For athletes, some struggles have not changed, although the pandemic has provided some excuses. There are familiar stories of official ineptitude – it was only a few days since the women’s wrestling team arrived for the Asian Olympic qualifiers on their match day. Vaccination delays have led several coaches and athletes qualified at the Olympics to test positive in the track and field contingent.

But there is some relief. Last year, there were exactly 120 days left when the IOC and the Japanese government postponed the games due to the coronavirus pandemic. For them, the postponement had been a blow. They had pushed themselves to the limit, hoping against all hope that they could still compete. Just as the target appeared, it had been taken away from them. A year and a little later, they would be more confident. Even if the rituals we associate with the Olympics are lacking, at least the competition itself is open.

There may be a silver lining in this cloud. For almost all living memory, the Olympics were seen, from an Indian perspective, as an insurmountable challenge. India might do well at continental championships, world cups or even world championships, but the Olympics were another thing in themselves – as the country’s grim medal tally suggests. There is something to this.

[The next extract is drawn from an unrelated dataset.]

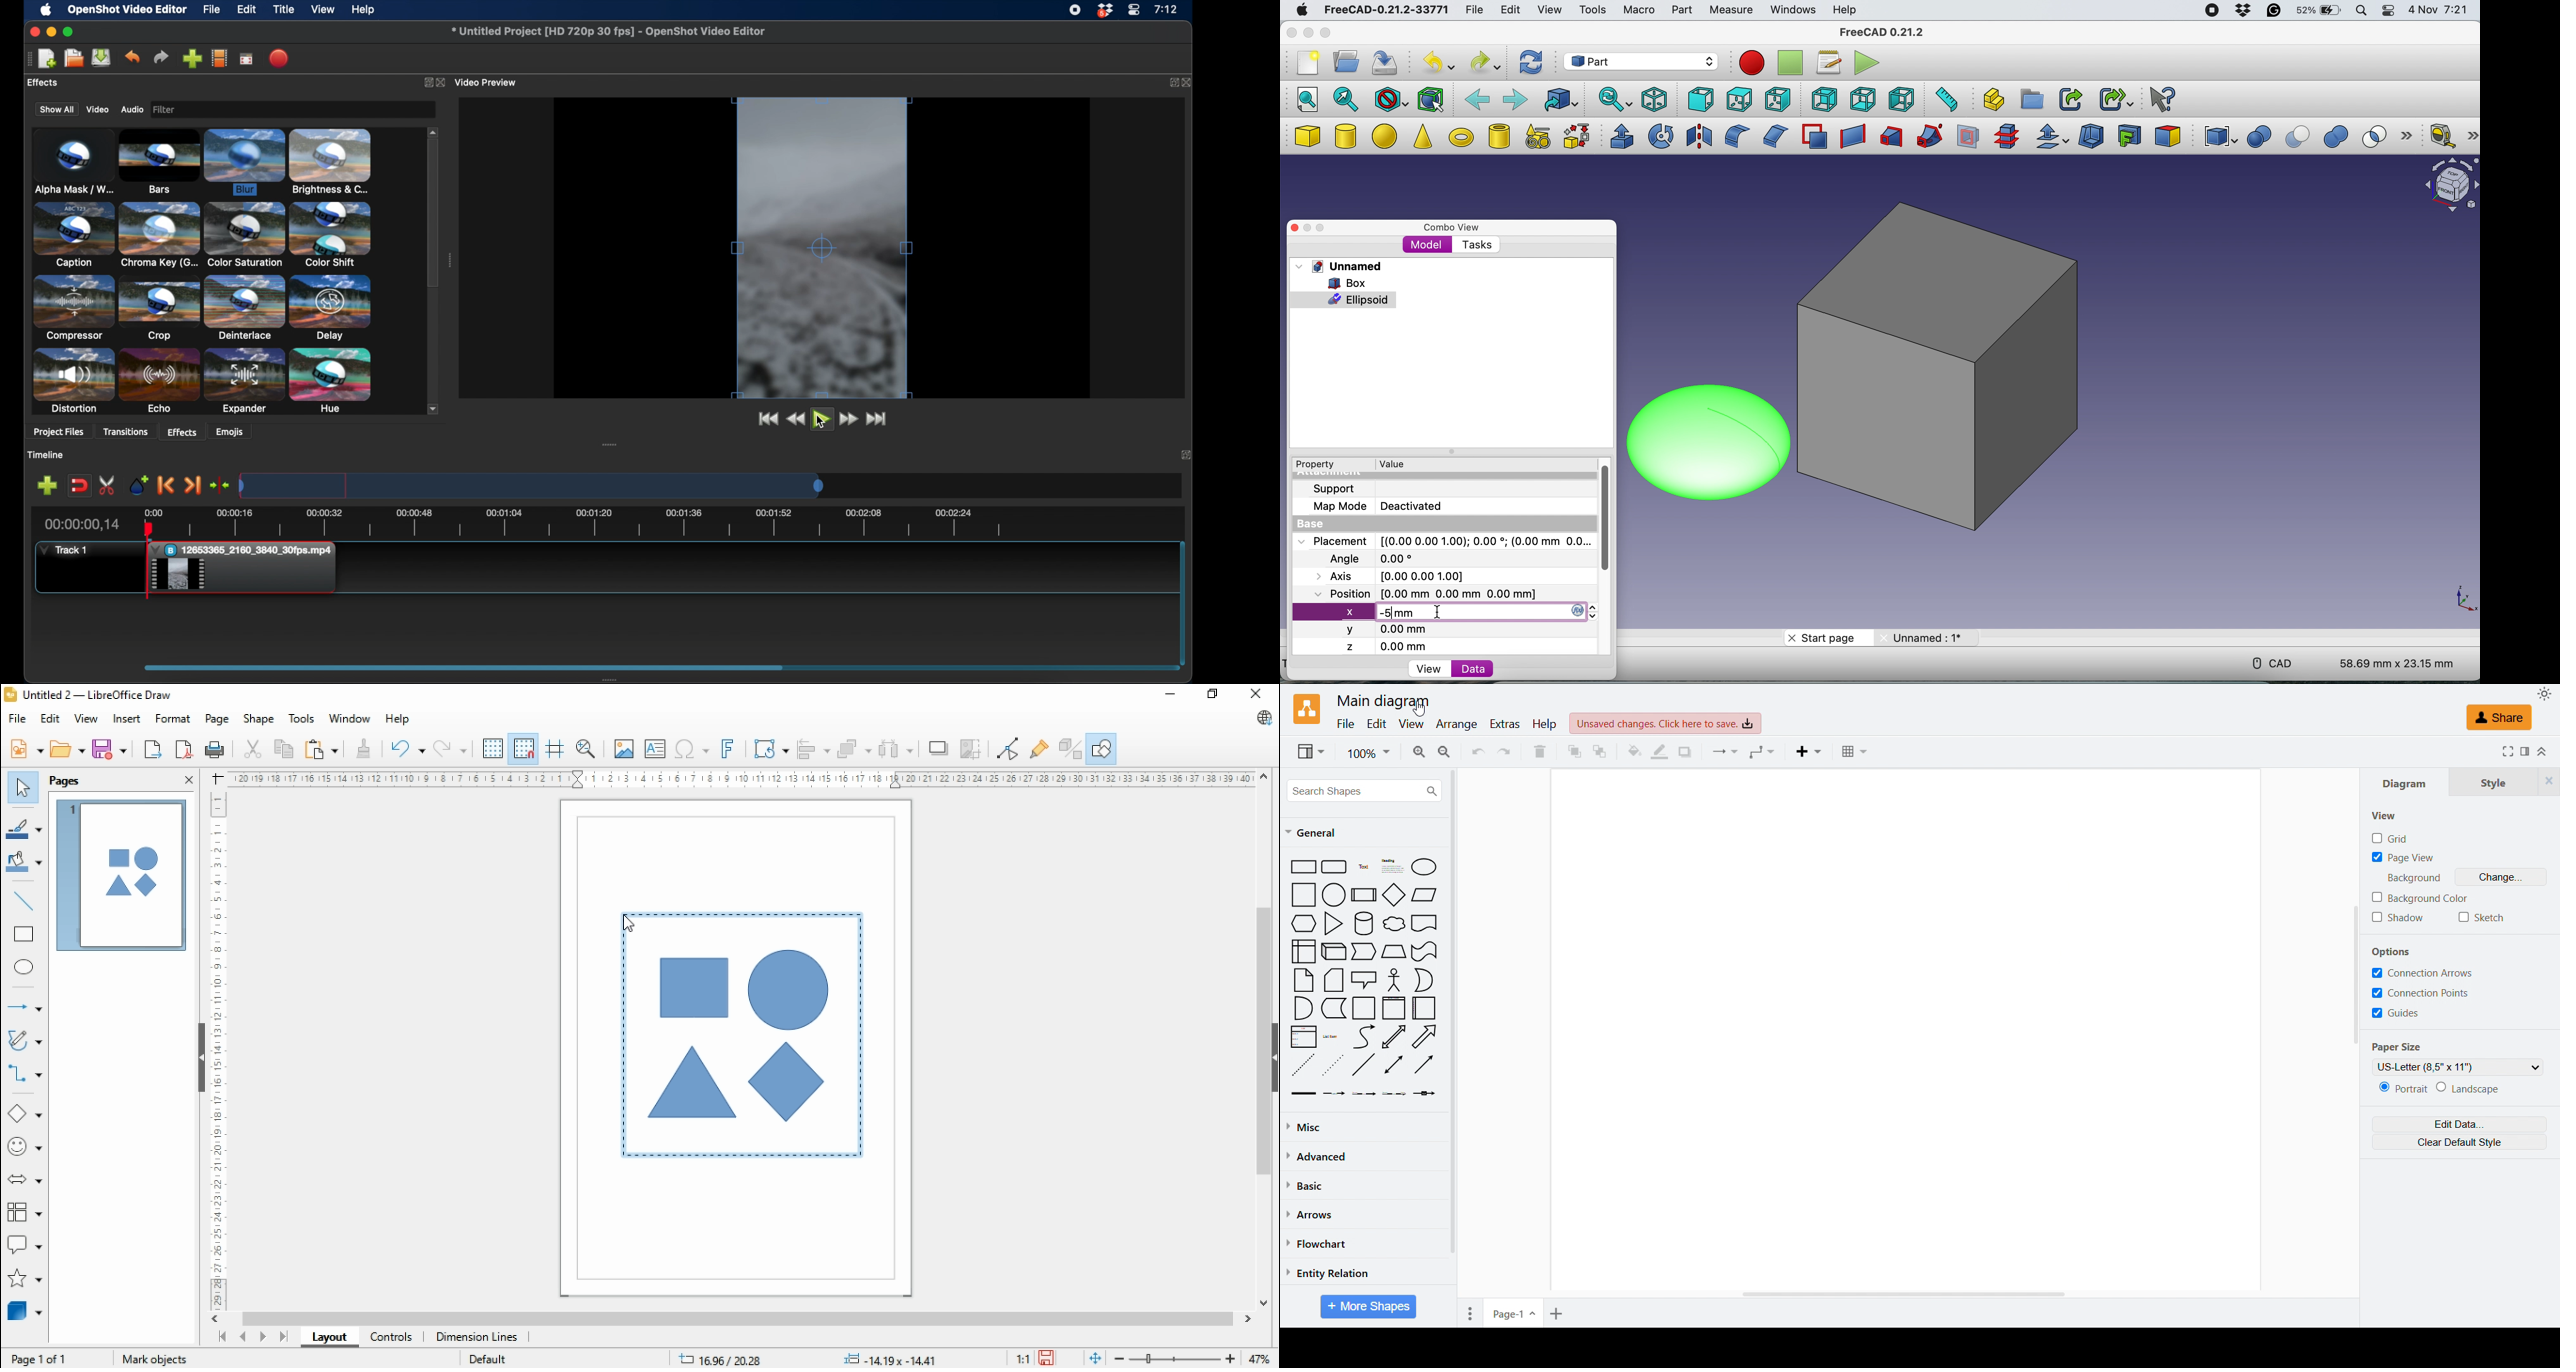  What do you see at coordinates (822, 421) in the screenshot?
I see `play` at bounding box center [822, 421].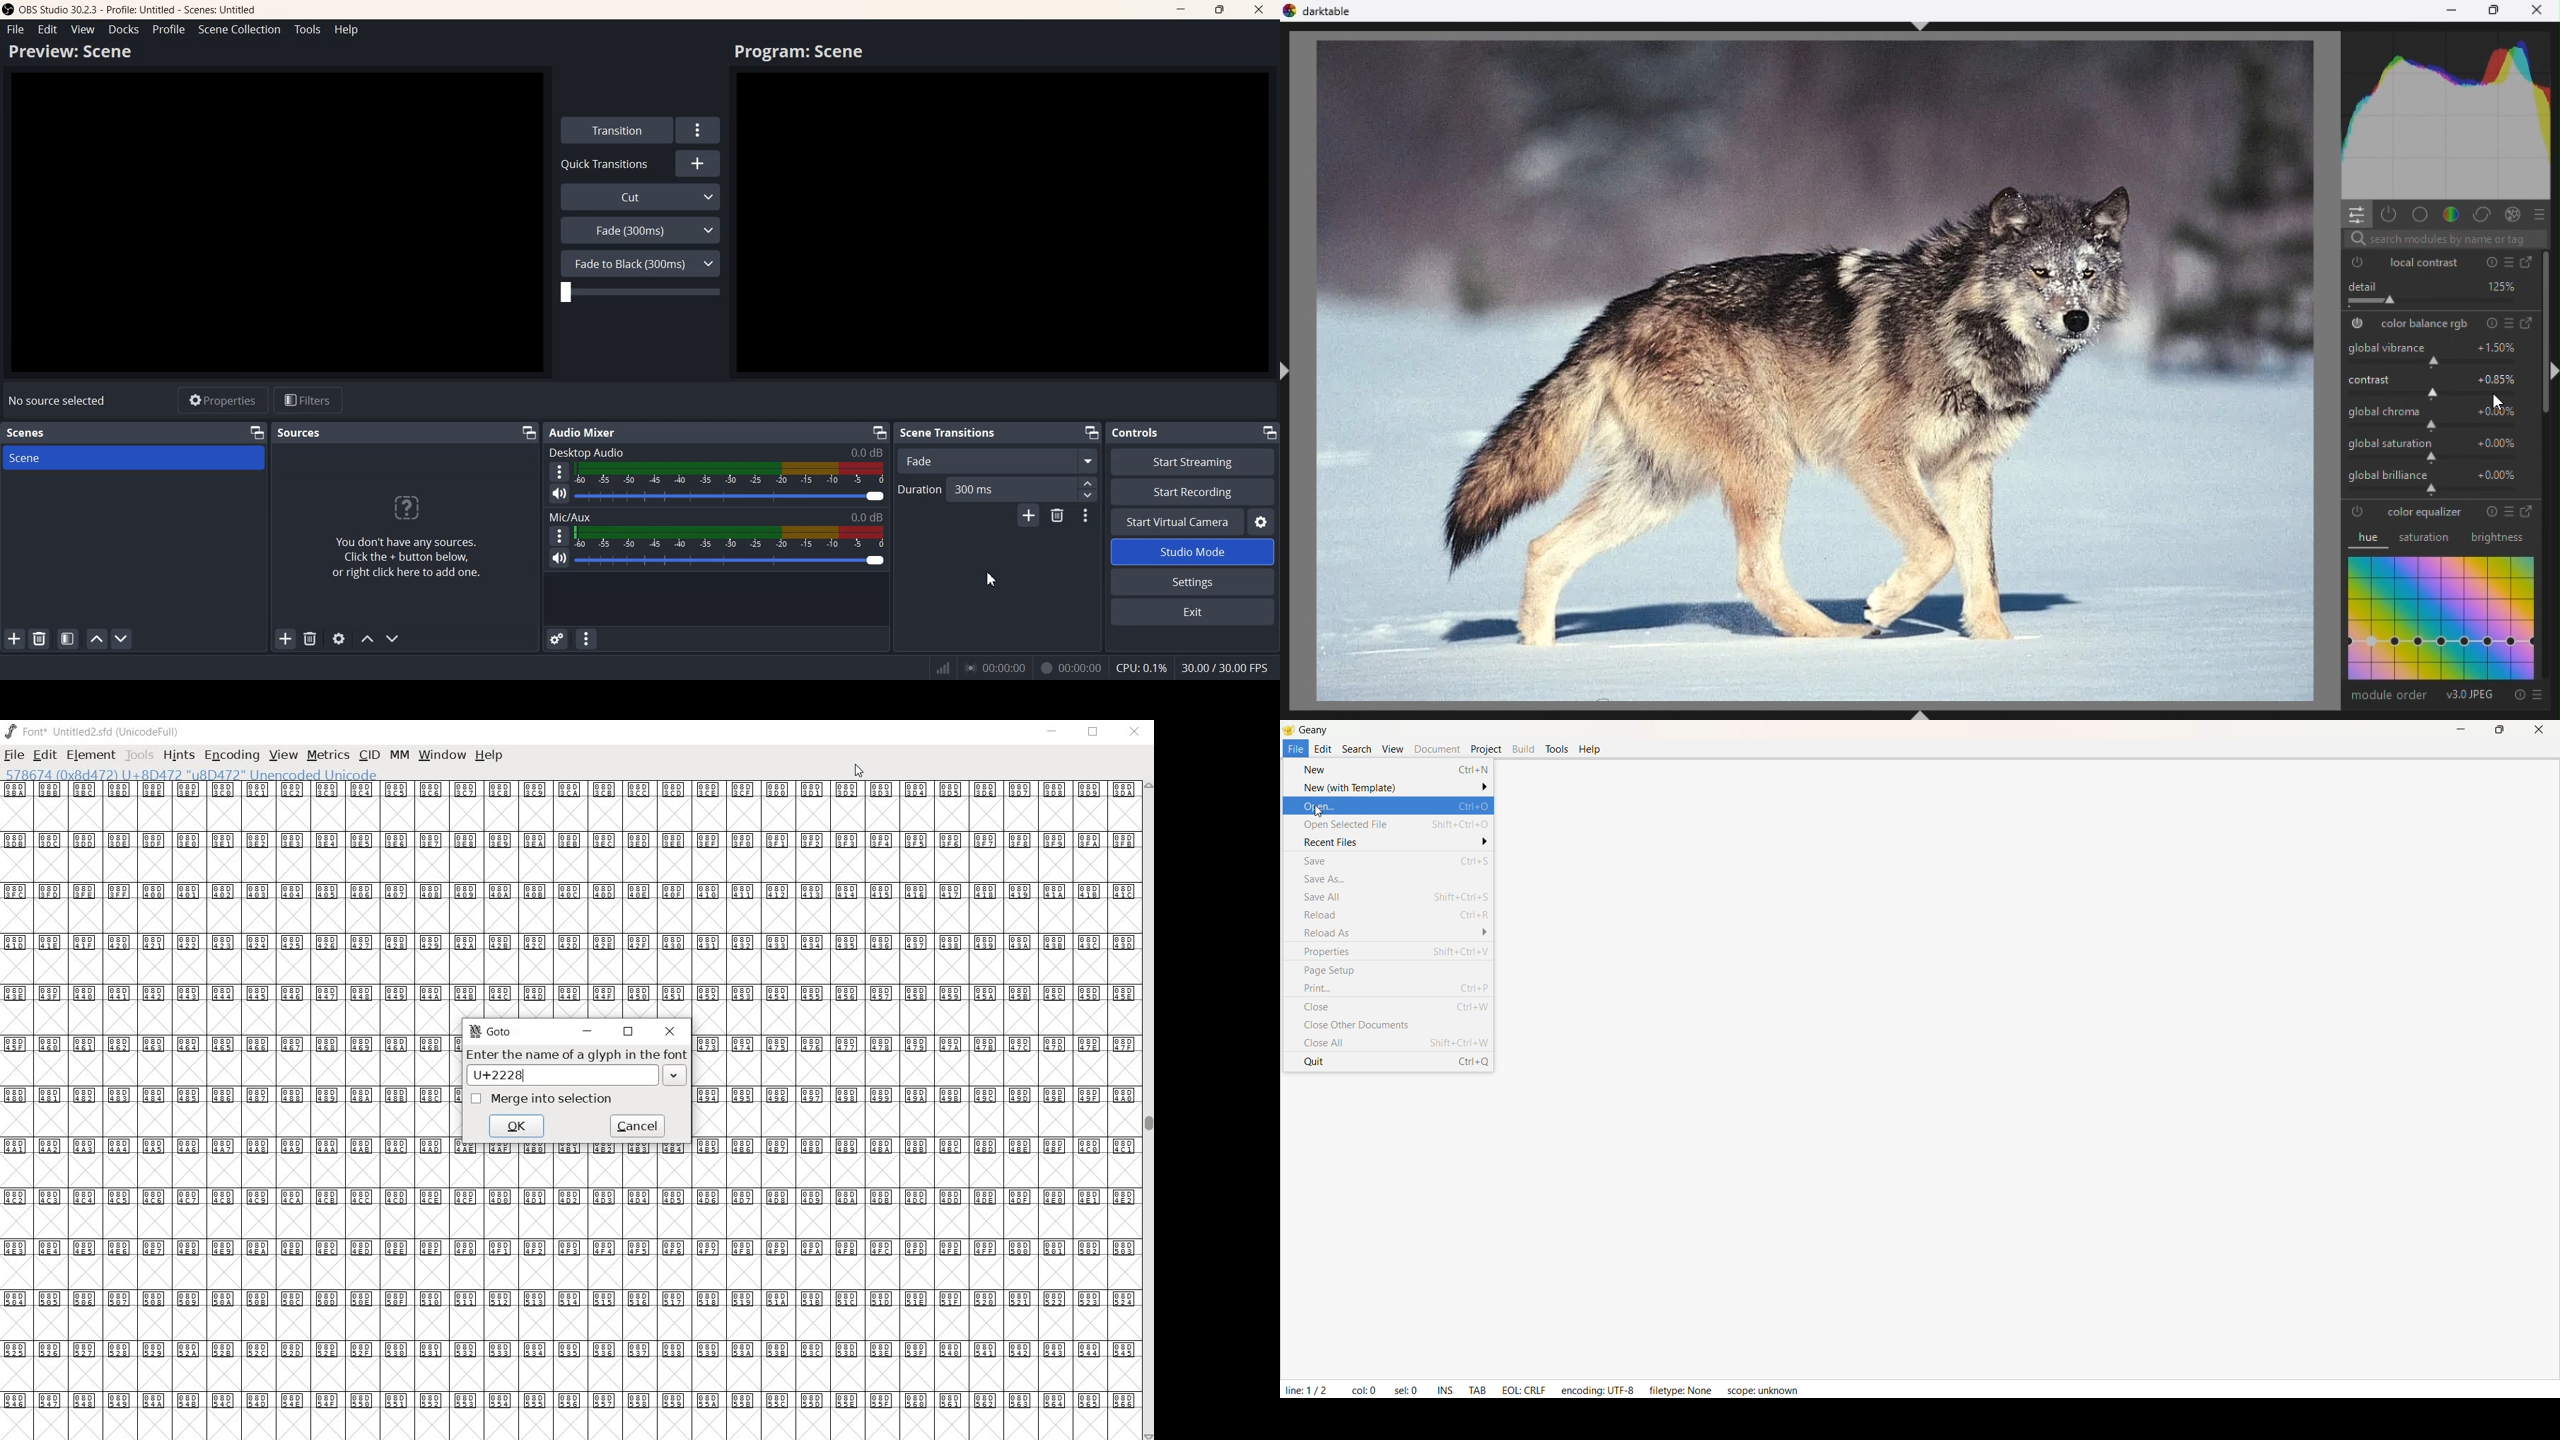 The height and width of the screenshot is (1456, 2576). Describe the element at coordinates (941, 667) in the screenshot. I see `Network signal` at that location.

For many sports, the Olympics are the only tournament that really matters and it only takes place once every four years – five years for this edition. The payoff for a medal is huge – win and you could enjoy media attention and win huge financial rewards. Finish the podium and you can languish out of the limelight for another four years, at the very least. Of course, there is more than a little pressure on the competing athletes. A lot of Indian athletes say they don’t believe in something like Olympic pressure, but that’s not really true. This will become harder and harder to believe as they get closer to the Olympics and the scale of the obstacle they face will become more and more evident with each passing day.

But this time the pressure may not be so oppressive. It’s not just because there are so many potential medalists in the Indian contingent that the pressure is dissipating. It is also just the fact that the Olympic Games, apart from a small cocoon of sports fans, are not yet really part of the news cycle. Even just a few short years ago, the Olympics were perhaps considered the most important event in an athletic career, but perhaps experiencing a pandemic could have given some perspective. Some athletes have recovered from the disease on their own. Weighed against a global scourge, the fact that one pistol shooter has hit enough internal tens feels less like a matter of life and death.

As the countdown draws near and even as athletes put the finishing touches on their Olympic preparations, the pandemic is unlikely to go away, although it is hoped that it will. Even in 100 days, the Olympics might not be the center of attention. And maybe that’s for the best. Maybe this time the Indian athletes could finally treat it like another tournament.